Peter Gilligan, director of the clinical microbiology and immunology lab at UNC Hospitals, said smallpox is the potential disease weapon that he finds most troubling.
This virus is considered a Category A biological agent, one of the agents that scientists are the most concerned about, Gilligan said. This category also includes anthrax, plague and botulism.
But Gilligan expressed concern that with the fear of bioterrorism at the moment, the public is not getting complete information about diseases.
"Four people have died of anthrax," Gilligan said. "Twenty thousand are going to die from the flu this winter."
Though past attempted biological attacks in various parts of the world have been failures, Gilligan said he is concerned about lax security at the labs where smallpox is kept, as well as in labs where other dangerous agents are stored.

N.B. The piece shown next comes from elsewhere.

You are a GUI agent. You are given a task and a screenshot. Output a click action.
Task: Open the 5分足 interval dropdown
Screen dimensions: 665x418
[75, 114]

"We don't know if there's anthrax (in a lab) on this campus," Gilligan said, though he said his lab destroyed all organisms with the potential to be stolen and used for bioterrorism.
"It's a scary sort of situation when we have people in the world who are willing to use this kind of weapon," said Joseph Beasley, a retired ethics professor from the U.S. Military Academy. "These bugs have no respect for national borders."
Ryder, like Gilligan, expressed concern specifically about the threat of smallpox as a terrorist weapon.
"I truly think there will be an outbreak of smallpox," Ryder said. "The state has a plan (to deal with such an outbreak), and there are people who have thought a lot about this. What worries me is the reaction of people who don't know much about it."
Ryder said an outbreak is containable, but he said he is worried about people "banging down the door" to get to limited supplies of smallpox vaccine if such an outbreak occurs.
He also noted the dangers of the vaccine itself, which could be life-threatening to people with compromised immune systems. But he said the disease is much more dangerous.
Smallpox, an often deadly virus which starts with flu-like symptoms and then leads to the development of blueberry-sized pustules all over the body, is very easily transmitted, Ryder said.
"In the hour we've been here," he said, "if someone had smallpox, we'd all be infected."